Let the FCC Hear Your Voice on Student-Led Innovation

March 25th, 2010 by kdonovan11

On the White House blog Tom Kalil and Aneesh Chopra are drawing attention to the role that students have in creating innovative online services that drive America forward. Noting the technologies and services as broad as Mosaic and Google that have come from students, they propose:

“an initiative that would cultivate, with student involvement, such a wave of innovation. Although it’s impossible to predict what the next generation of applications will be, universities, companies, and students could work together under such an initiative, which would serve as a sort of “Petri dish” where new ideas could incubate and grow.”
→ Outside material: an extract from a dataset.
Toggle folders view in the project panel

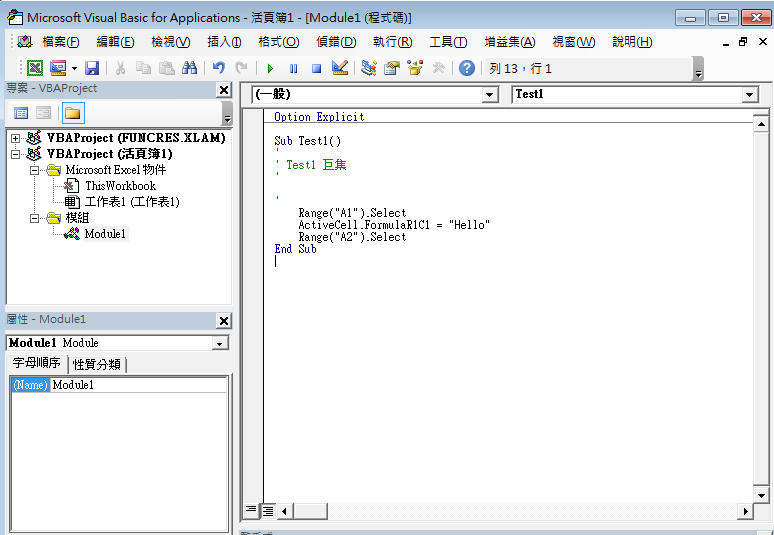[x=73, y=113]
In our net neutrality FCC filing, the Board of SFC made similar points:

Network neutrality is also important to the United States as it struggles to emerge from the current recession and maintain its position as one of the world’s most innovative economies. The centrality of the Internet to students goes beyond the use of Twitter or MySpace. It even goes beyond the application of technology to learning and scholarship. Students can, and do, play an exciting role in American entrepreneurship. One need look no further than the enormously successful examples of Google and Facebook – innovative companies that came from the creativity and persistence of students who had access to a high-quality, open Internet. A transparent and non-discriminatory network removes barriers to entrepreneurs, be they students or otherwise.

Kalil and Chopra encourage students and others to write to broadband@ostp.gov to suggest ideas for how the broadband grant money should be spent.

What are your ideas for promoting student innovation?